I skimmed the whole report looking for crime discussion. It appears that 5% of the earnings gap was because men were more willing to drive in higher crime areas, which were underserved. But the much more significant factor 24% was merely men were more likely to pick up folks at bars. I’d guess that drunk passengers are more likely to hit on by the opposite sex and be belligerent with the same sex. (I’ve seen plenty of videos of drunk girls being obnoxious with male Uber drivers). So it is not at all clear to me that women Uber drivers are in more danger of being attacked dealing with drunks then men.
But that’s just a guess on my part. I’m going to ask Jonathan Hall, the Uber economist, for the actual data on crimes committed against Uber drivers. My guess is there wouldn’t be any statistically significant difference, that the actual number of Uber drivers who are crime victims is quite small. Armando is partly right, women are far more fearful. The other prediction, I’ll make is that if you survey male and female uber drivers that women are a lot more fearful of being attacked.
ShivaX
3870
Also consider that most women who are assaulted probably happens in a domestic situation where they are less likely to report it.
Also rapes are under reported as well and that’s the most likely form of assault you’d be talking about in this scenario, which is infinitely more horrific than just getting your ass kicked and robbed (which might also happen anyway).
Uh… cause a drunk chick can’t overpower a male driver. Now take the inverse of that…
If a woman let drunk strangers get into her car and something happened… well I can already hear the victim blaming.
Now is this something we can fix from the top? Not really. Unless you’re going to pay women more to do the same job as a man to make up for the difference where a man is willing to take on more risky opportunities, which would be a wrong-headed approach.
This is really one strange, misshapen hill to choose to die on.
Catching up here, but when going through the click through for the 26% claim, the numbers are skewed.
That only includes strongly agree /mostly agree and excludes other categories such as don’t know, don’t care.
Only 12% of democrats /independents said disagree /strongly disagree (6% each) that they were comfortable with such a candidate.
As Russert would say “Wisconsin, Wisconsin, Wisconsin”
Wow - if that map is really true then I’m feeling pretty pessimistic about a democrat in the WH in 2020. I have a hard time envisioning a WH run w/o winning either Texas or Florida.
Also interesting that democrats would lose most tie-breakers in the case of a 269-269 tie
It’s 15 months until the election, the incumbent is a Republican, most voters don’t know who the Dem candidates are, and the economy is going great guns.
By any traditional measure, the incumbent should be well ahead at this point. And yet the Dem is still winning.

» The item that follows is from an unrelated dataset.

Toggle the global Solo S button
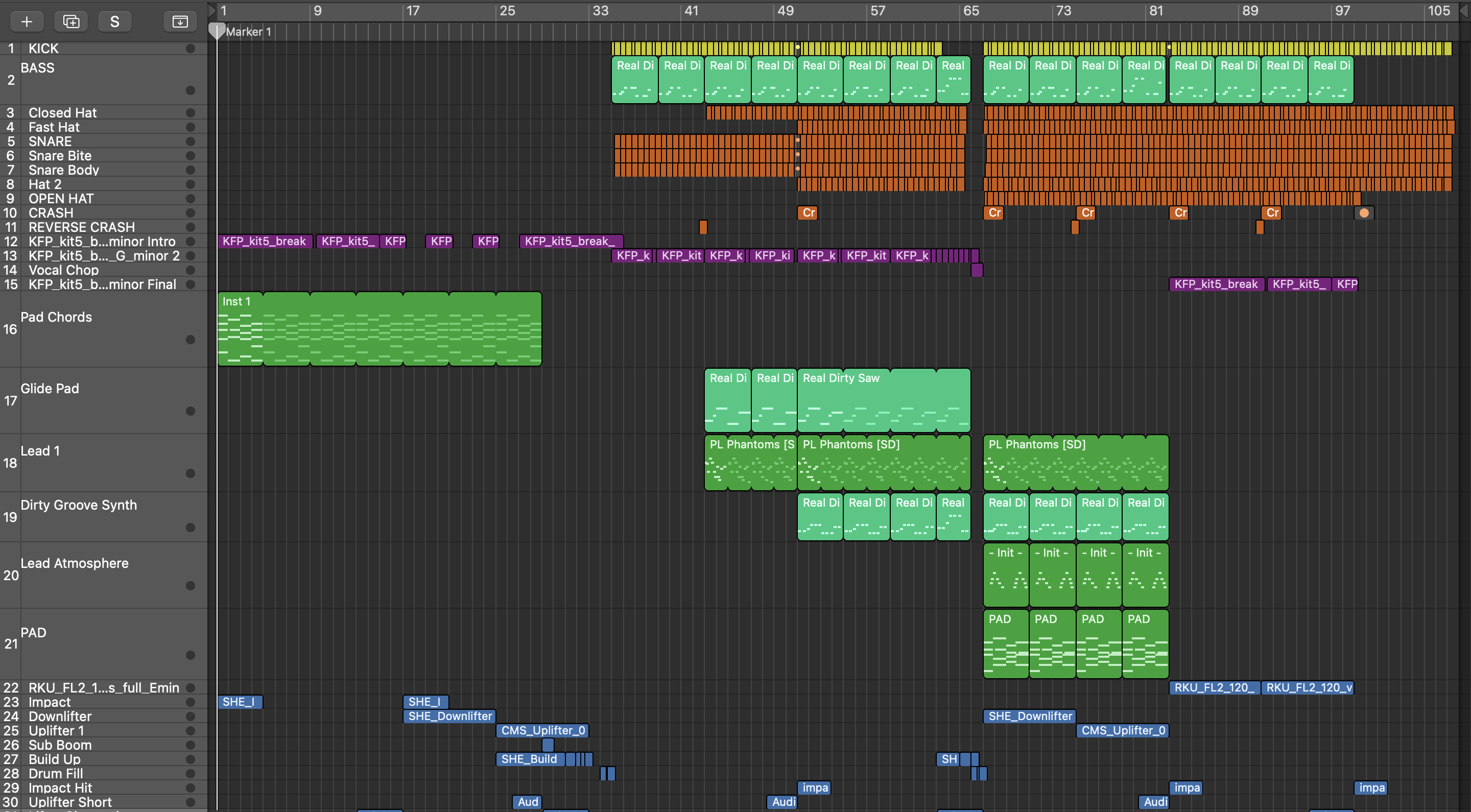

You shouldn’t be feeling so pessimistic.
Matt_W
3876
Curious where that data is coming from. Is it just 2016 results plus PA and MI? I don’t think there’s been any recent general election polling against a generic D at the state level.
Matt_W
3877
Here’s Trump’s current 50-state approval ratings, from Civiqs:
I’m not sure how good that poll is, but that looks like AZ, GA, NC, IA, OH, PA, MI, and WI are all potential pickups from 2016.